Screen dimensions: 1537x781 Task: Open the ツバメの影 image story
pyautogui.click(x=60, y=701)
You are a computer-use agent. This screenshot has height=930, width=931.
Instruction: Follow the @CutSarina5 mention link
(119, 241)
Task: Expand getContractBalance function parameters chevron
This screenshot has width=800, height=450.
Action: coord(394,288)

= = =

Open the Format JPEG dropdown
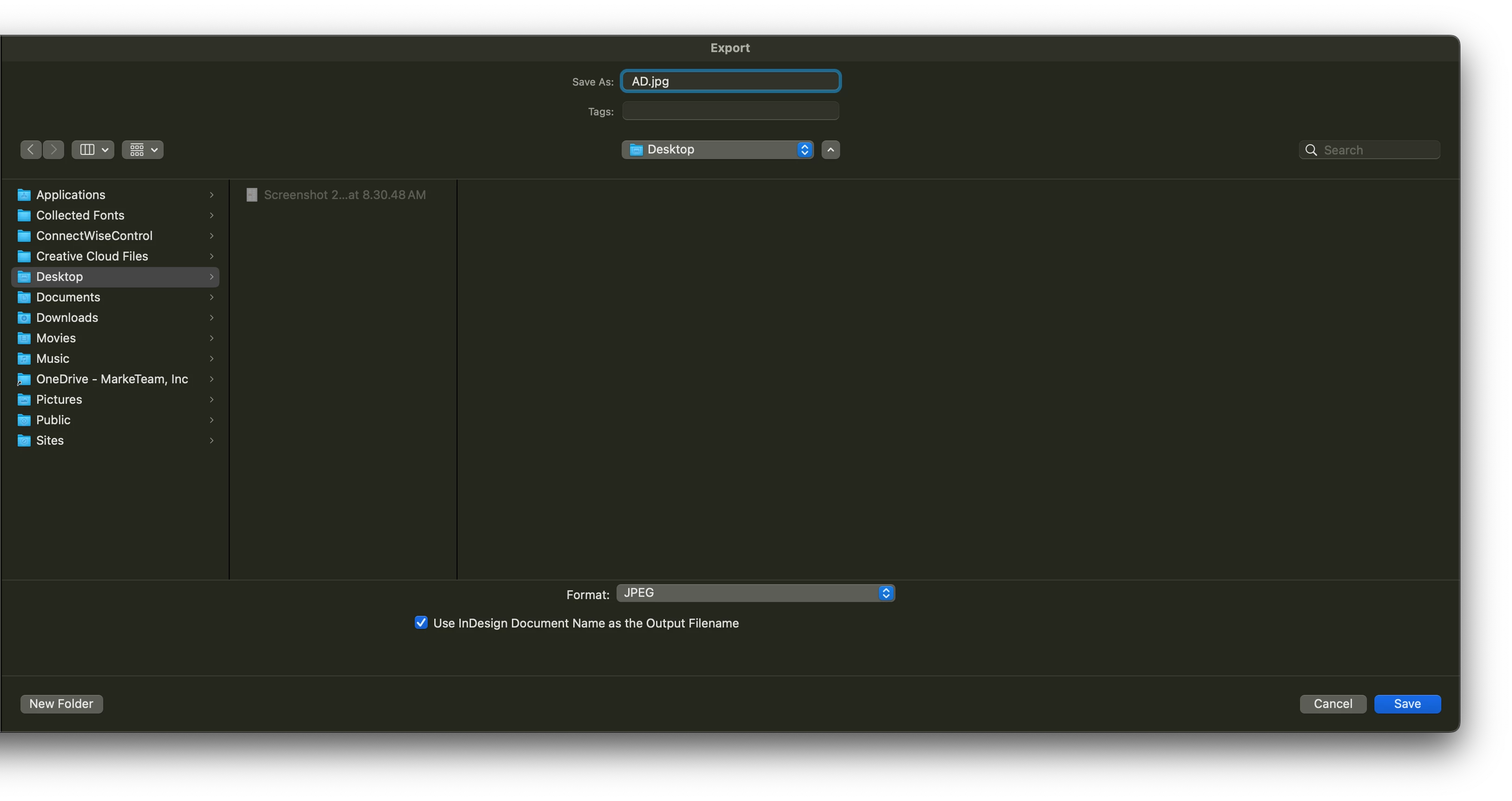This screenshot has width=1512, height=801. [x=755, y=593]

= = =

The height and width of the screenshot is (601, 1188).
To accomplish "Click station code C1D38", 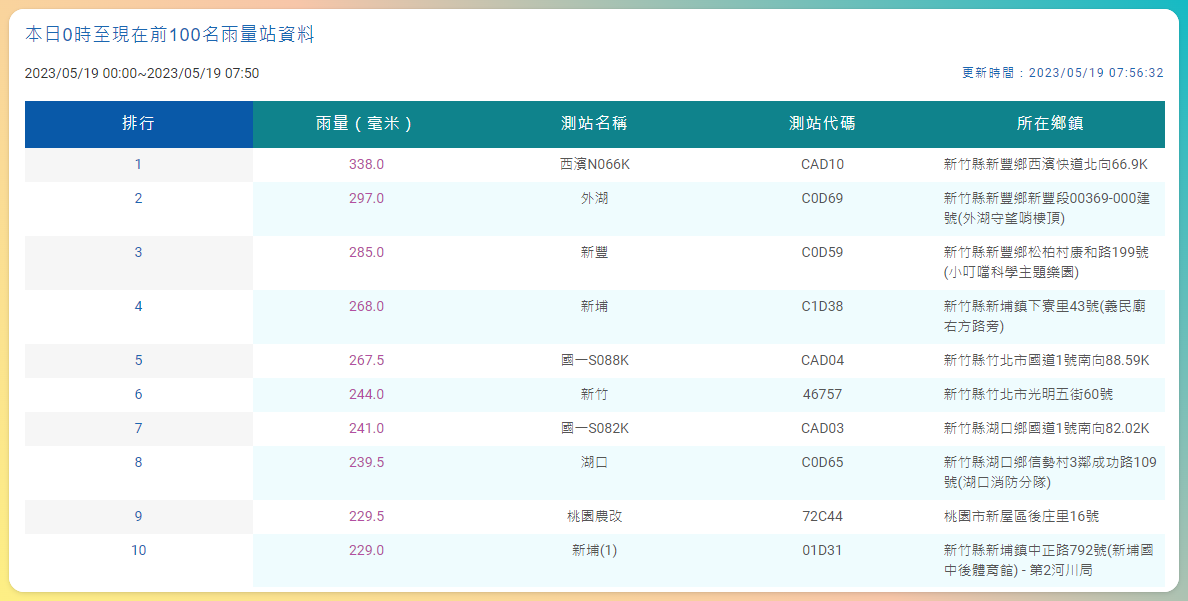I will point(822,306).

= = =

▶ PROMPT: Rewrite the lines between the one containing "Task: Expand getContractBalance" and the one containing "Action: coord(394,288)", inclusive, renaming "chevron" to "toggle arrow" and leaving everything else unchanged.

▶ SOLUTION:
Task: Expand getContractBalance function parameters toggle arrow
This screenshot has width=800, height=450.
Action: coord(394,288)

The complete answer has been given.